We're in need of a developer (or agency) with expertise in the scraping of data from a number of public websites.
Developer will deploy and manage a system to scrape available data on tens of thousands of professionals (accountants, attorneys, doctors, etc.) from dozens of websites. That data then needs to be organized within a database (preferably MySQL).
To end users, the data will ultimately appear as "listings" of professionals within a searchable directory. Each list will represent one individual professional, and be comprised of a dozen or so fields (including "name", "address", "category of expertise", among other fields.)
THE FOLLOWING SKILLS ARE BENEFITS, BUT NOT REQUIREMENTS:
Scraping large sites that employ anti-scrape tactics.

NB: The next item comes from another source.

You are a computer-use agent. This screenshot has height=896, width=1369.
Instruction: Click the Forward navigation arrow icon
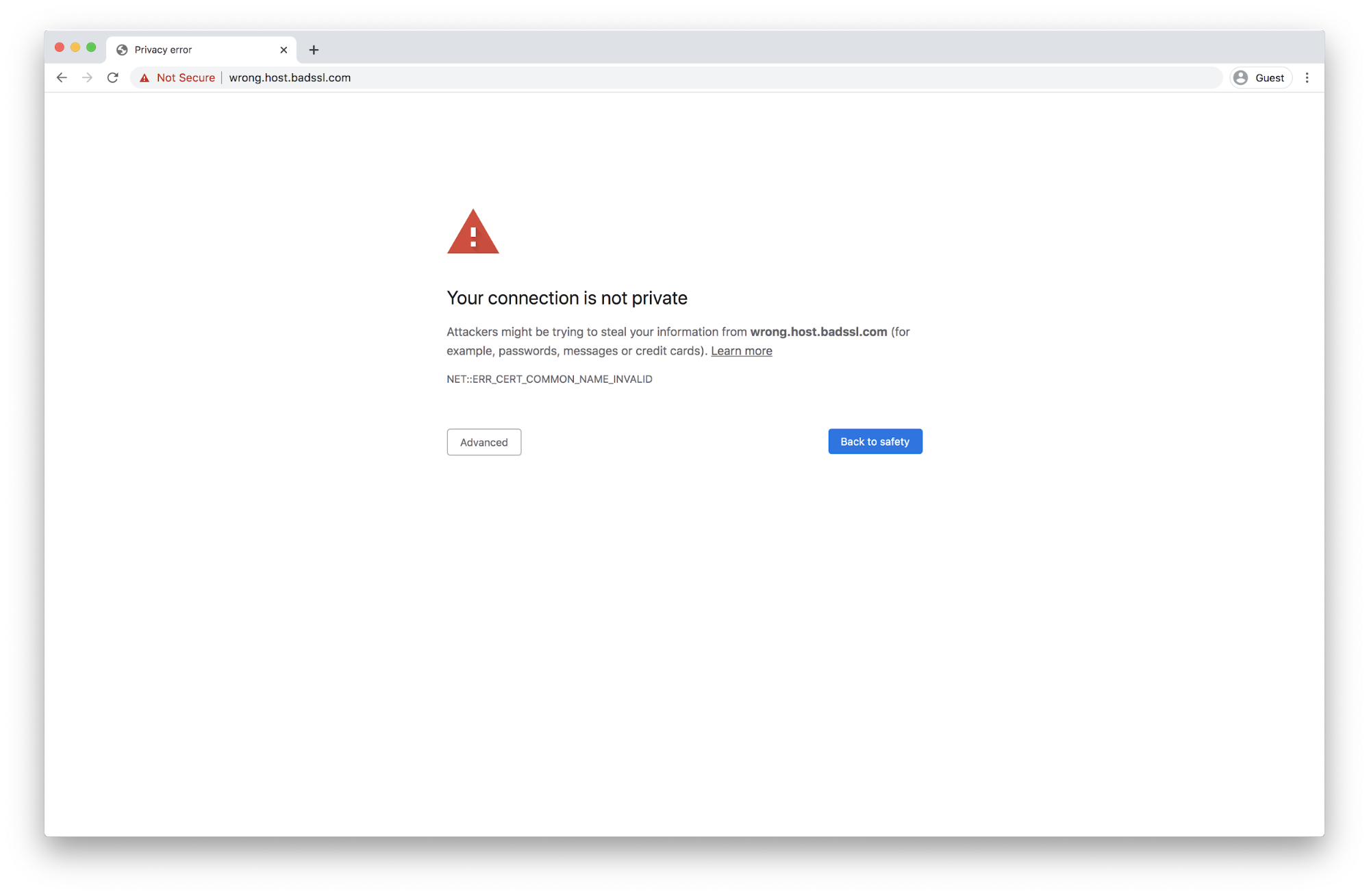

Please have experience bypassing such technology.
Scraping fast, using threading (or a better method...we're open to recommendations).
Ability to support proxies (both to bypass anti-scraping systems and scrape faster).

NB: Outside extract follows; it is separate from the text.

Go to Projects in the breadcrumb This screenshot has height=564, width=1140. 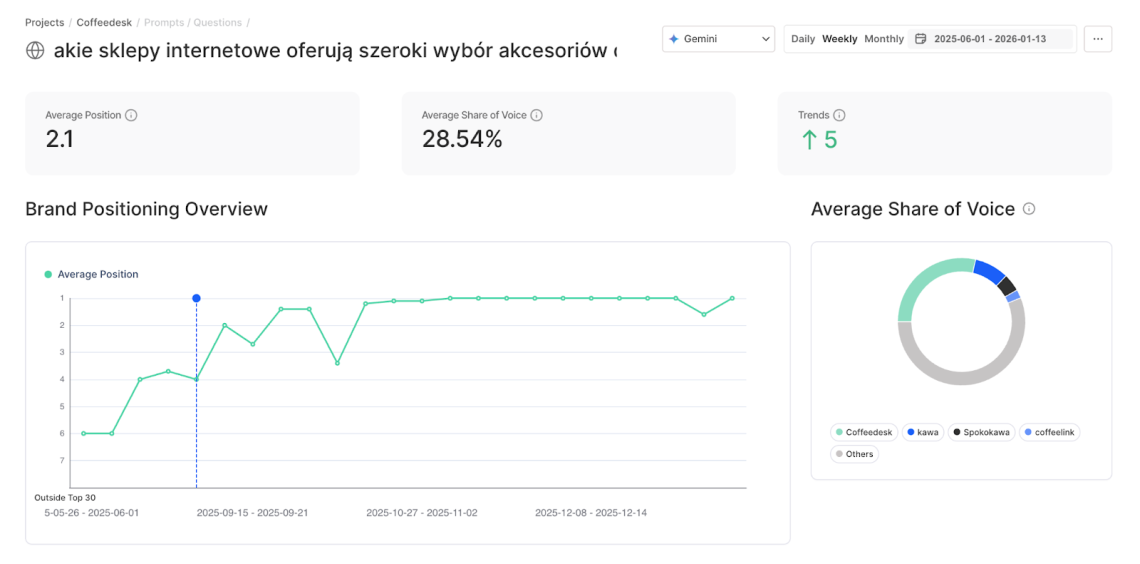44,22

Scraping data based on xpath to save into database (either elasticsearch, mongodb, postgre, mysql).
Experience developing user interfaces to a database a plus, but not a requirement.
THE FOLLOWING SKILLS ARE REQUIREMENTS:
Scraping system proposed SHOULD NOT be built from scratch. There are plenty of existing open source solutions available.
Please DO NOT bid if you don't have experience.